The Association for the Study of Peak Oil (ASPO) is a network of scientists, affiliated with European institutions and universities, having an interest in determining the date and impact of the peak and decline of the world's production of oil and gas, due to resource constraints. With substantial oil industry experience, they have prepared their own robust forecast of future oil and other hydrocarbon liquid production.
In stark contrast to the prevailing assumption of ever increasing supplies, ASPO and many other independent assessments show that we are very close to peak production in 2005. By 2010 decline will be self-evident, especially for conventional oil.
Our 'market experts' routinely peddle a few simple myths to deny the imminent reality of peak oil. Technology and 'unconventional oil' are a reality in the industry today and will become more important. But they will not be able to make-up for the decline in production of the 'easy oil' which we have squandered.
"The economists all think that if you show up at the cashier's cage with enough currency, God will put more oil in ground." [Kenneth S. Deffeyes, Princeton University Geologist]
"Most of the world's oil was found long ago with technology no more advanced than the hammer and hand lens. Some 60% lies in about 300 easily found giant fields. But over the last 20 years, we have seen amazing technological advances in the exploration arena." [Jack Zagar]
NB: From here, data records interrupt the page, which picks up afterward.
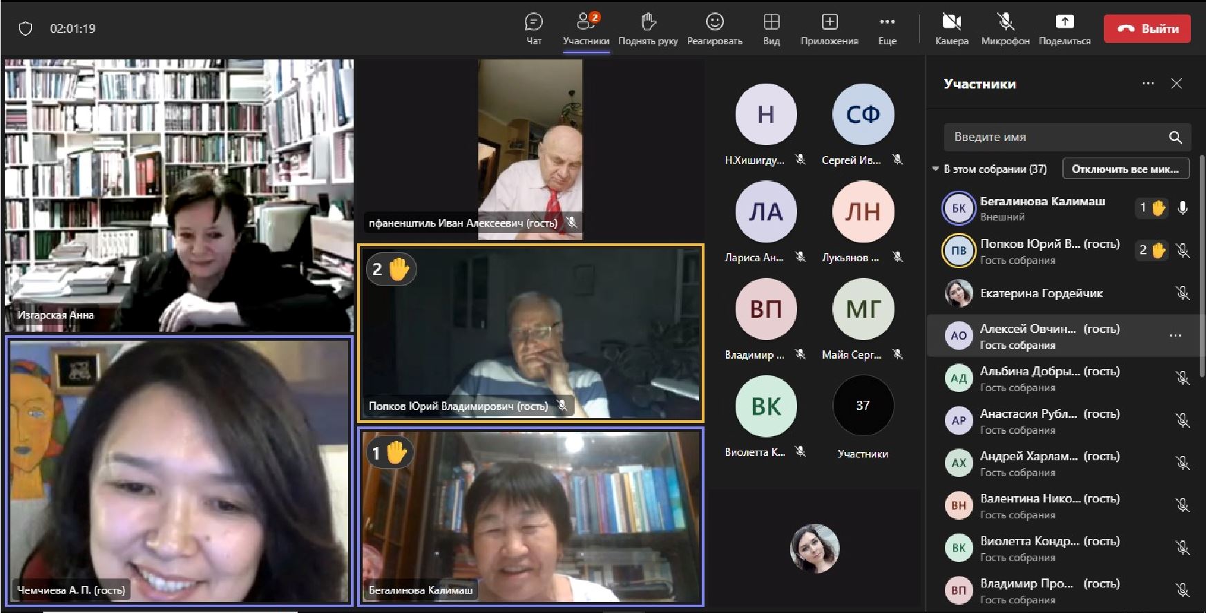This screenshot has width=1206, height=613.
Task: Open the Еще more options menu
Action: point(887,22)
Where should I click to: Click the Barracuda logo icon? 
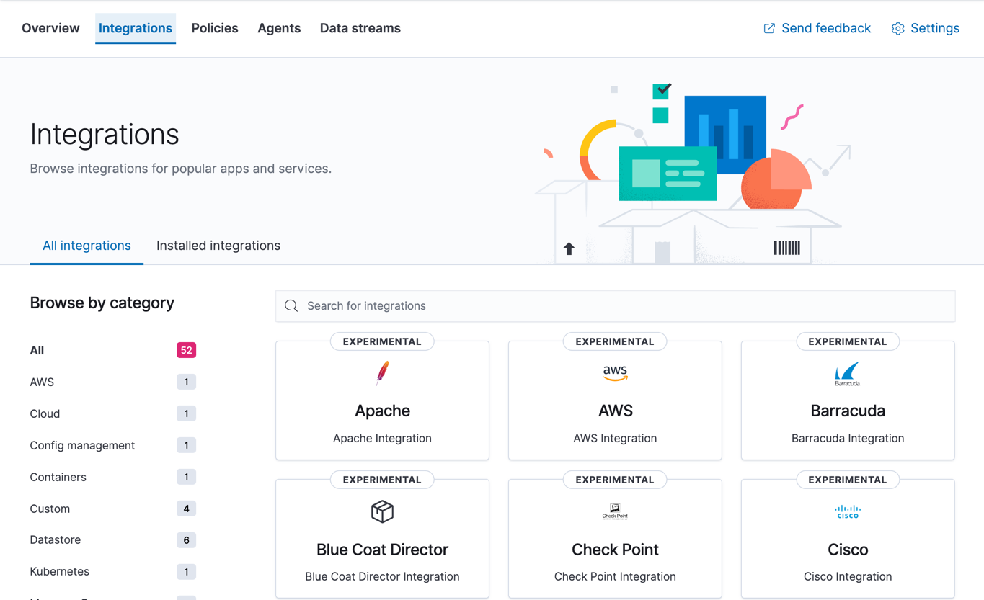click(847, 372)
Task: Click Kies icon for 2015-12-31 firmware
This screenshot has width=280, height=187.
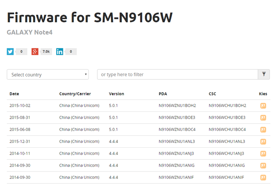Action: [x=263, y=141]
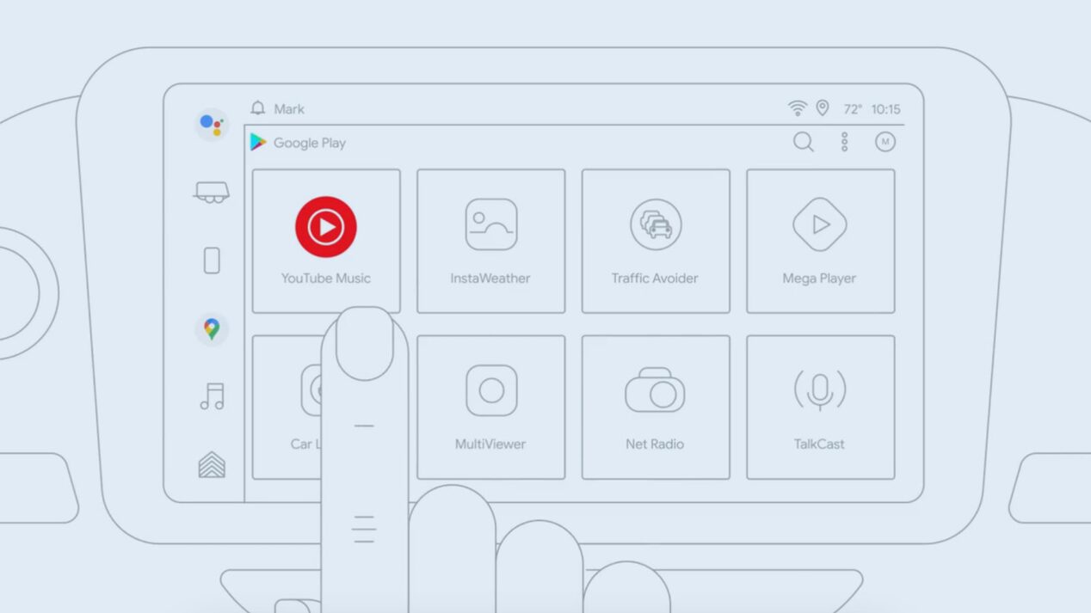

Geochemistry to identify the oil potential around the world. Seismic technology to define the size and shape of reservoirs. Drilling technology for longer, deeper, more accurate and multi-lateral wells. The industry has and continues to use advanced technology, but the trend is inescapable. We can only find smaller fields that are more difficult to produce. New technology often helps to increase production rates and drain oil fields faster, but rarely does it significantly increase the ultimate amount of oil that can be recovered.
The final argument from the optimists is that people have always been predicting the end of oil and they have always been wrong.
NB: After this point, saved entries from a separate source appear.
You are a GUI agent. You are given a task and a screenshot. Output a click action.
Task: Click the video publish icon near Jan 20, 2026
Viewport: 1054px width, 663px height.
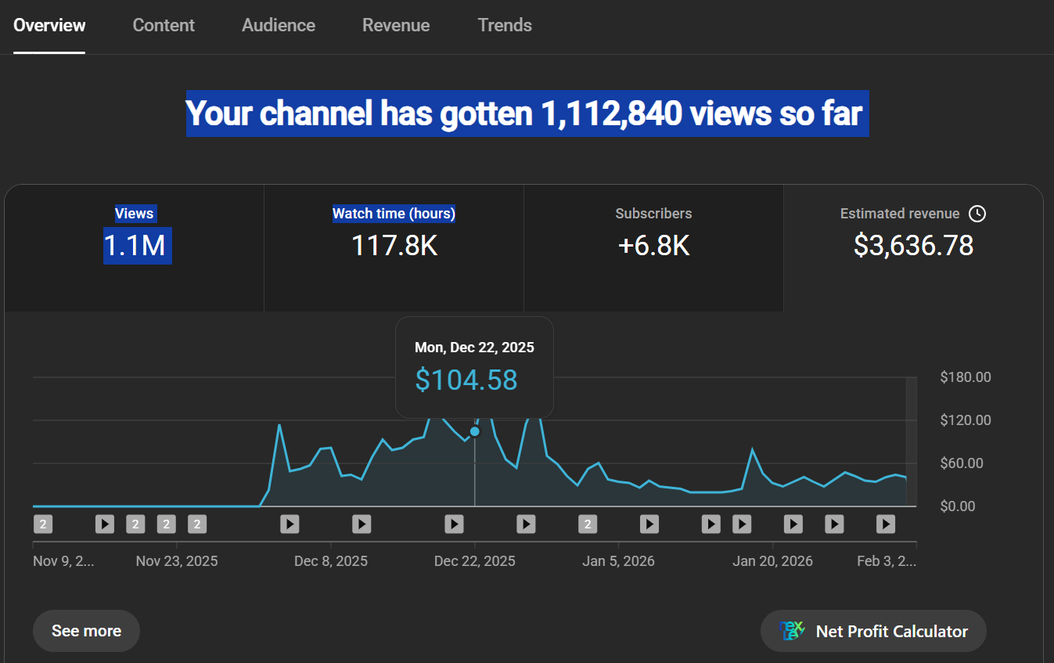tap(792, 524)
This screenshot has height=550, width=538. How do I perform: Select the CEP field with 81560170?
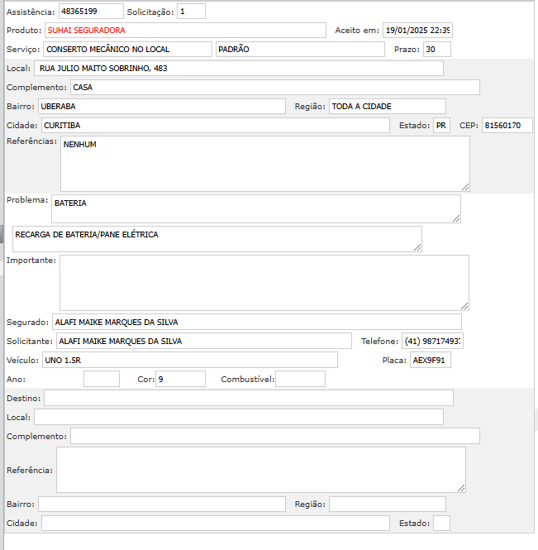click(x=507, y=126)
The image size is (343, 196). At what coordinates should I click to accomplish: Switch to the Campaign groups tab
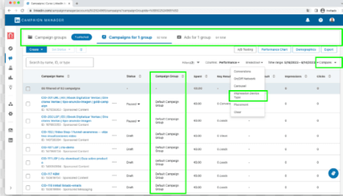coord(47,37)
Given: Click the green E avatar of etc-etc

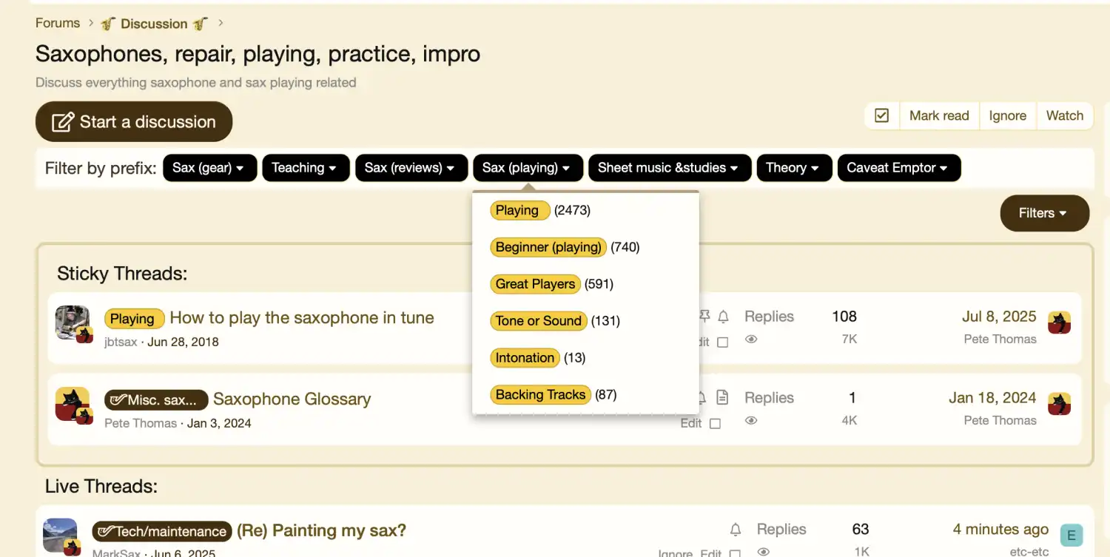Looking at the screenshot, I should (x=1072, y=535).
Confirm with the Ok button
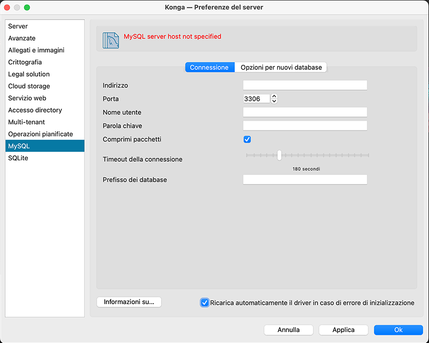Screen dimensions: 429x343 [x=398, y=330]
In the 1980's, resource companies often only had stated reserves equivalent to ten years or so of production. Ignoring new discoveries, which at that time still matched production, some people reached the simple but incorrect conclusion that oil would run out in that time frame. Now, though, we are discovering a lot less than we use each and every year. Technically competent analysis does not describe oil 'running out', but shows that production must soon peak and begin an inevitable decline.
In 1956, geophysicist M. King Hubbert working for Shell predicted oil production in the continental United States would peak in the early 1970s. He was proven right, but even in 1970 the industry scorned his prediction. They gloated that production levels continued to set records, only to see the predicted decline commence in the following years.
Following the same methodology, Hubbert predicted a world 'peak' in oil production for around the year 2000. This will be only a few years early, not because we have discovered more oil than he predicted, but through the oil shocks of the 1980's we used a little less in the meantime, slightly delaying the peak. Made half a century ago, Hubbert's prediction is still sound because he understood the principles of geology which underly discovery and production of oil.
In "The End of Cheap Oil" [Scientific American, March 1998], with more than 40 years of oil industry experience, Colin J Campbell and Jean H Laherre predicted that world oil production would peak in this first decade of the 21st century. As in the United States in 1970, the economists scorn these predictions, but science is not on their side.